━━ INPUT MATERIAL ━━

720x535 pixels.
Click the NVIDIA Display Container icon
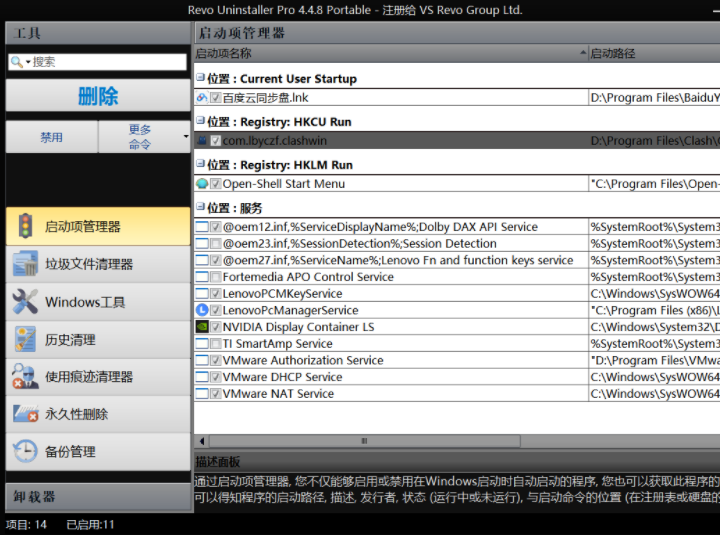[202, 327]
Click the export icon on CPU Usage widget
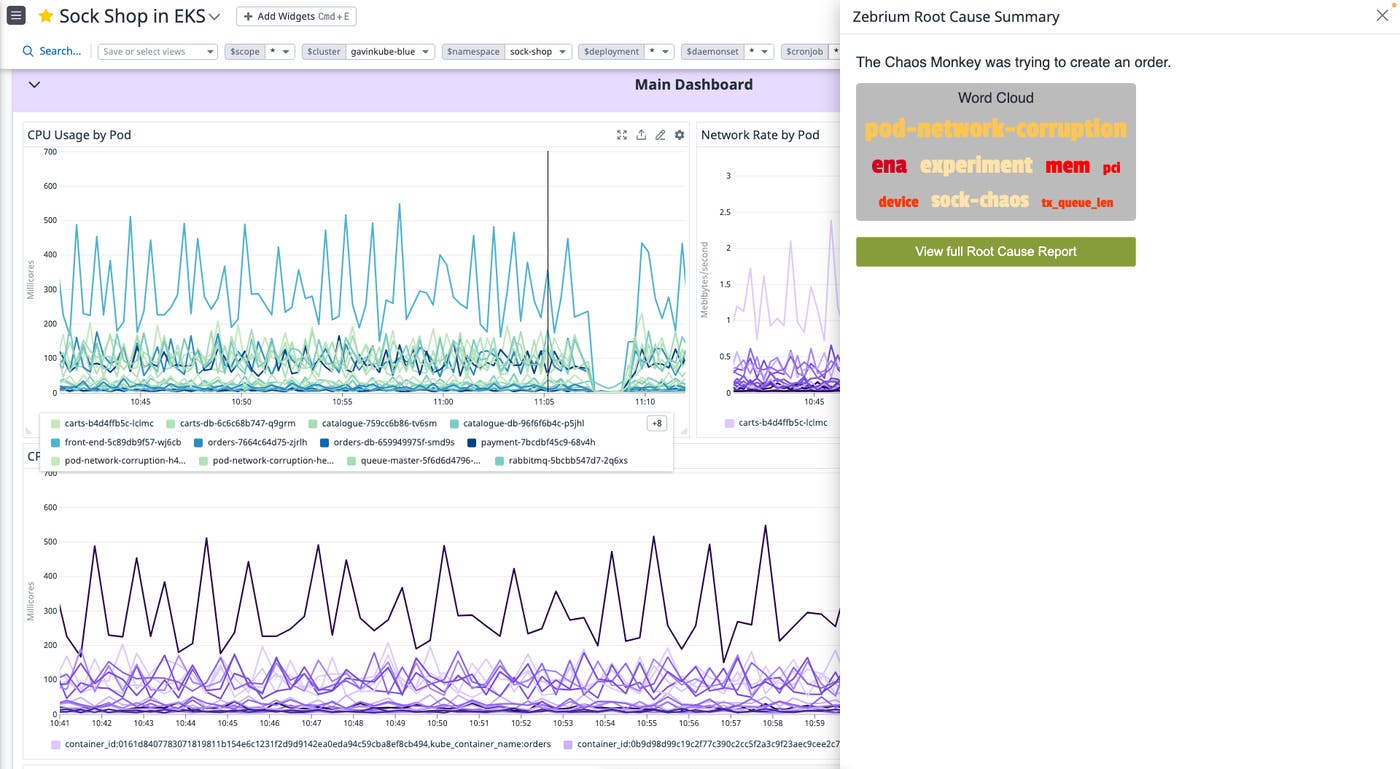Screen dimensions: 1400x769 coord(641,135)
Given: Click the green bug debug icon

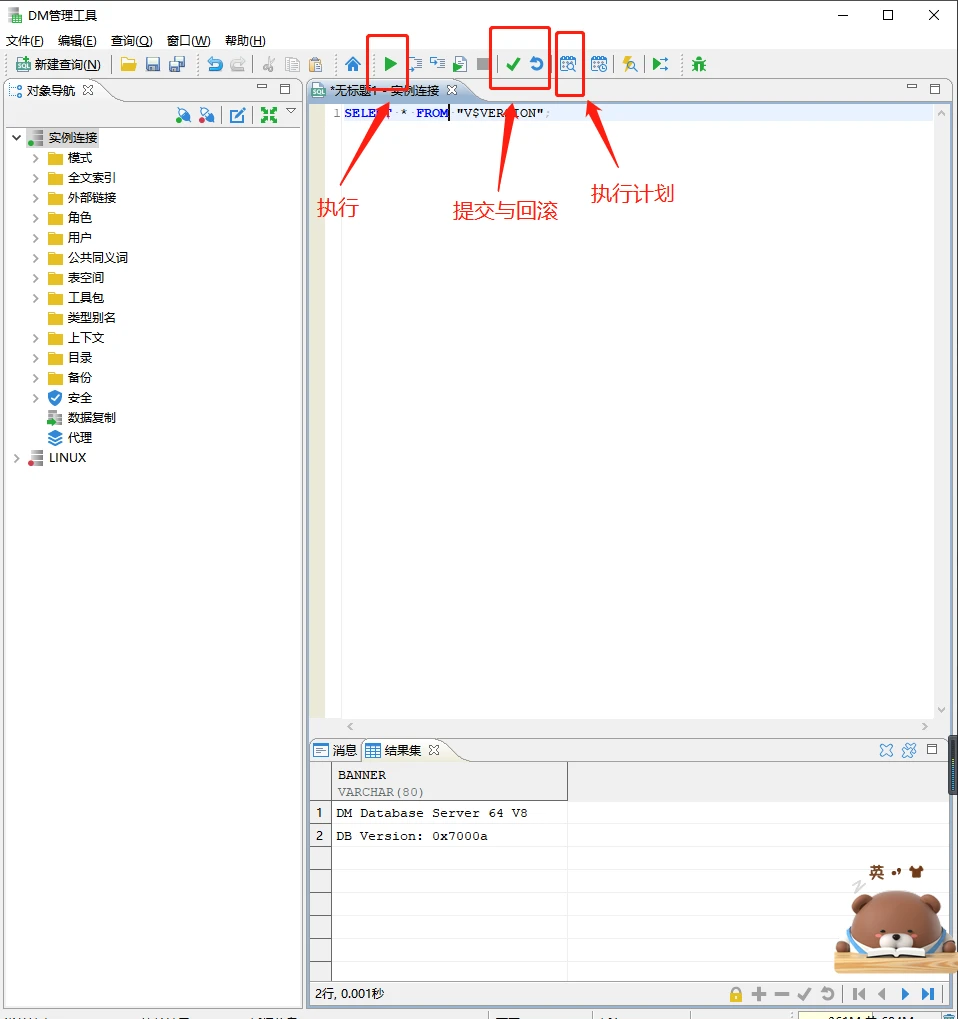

━━━

WHAT IS REQUIRED
No pictures belong in the copy. Repeat the entries exactly.

PROBLEM SOLUTION
720x535 pixels.
Click the NVIDIA Display Container icon
[202, 327]
Click the export icon on CPU Usage widget
Screen dimensions: 1400x769 coord(641,135)
Given: Click the green bug debug icon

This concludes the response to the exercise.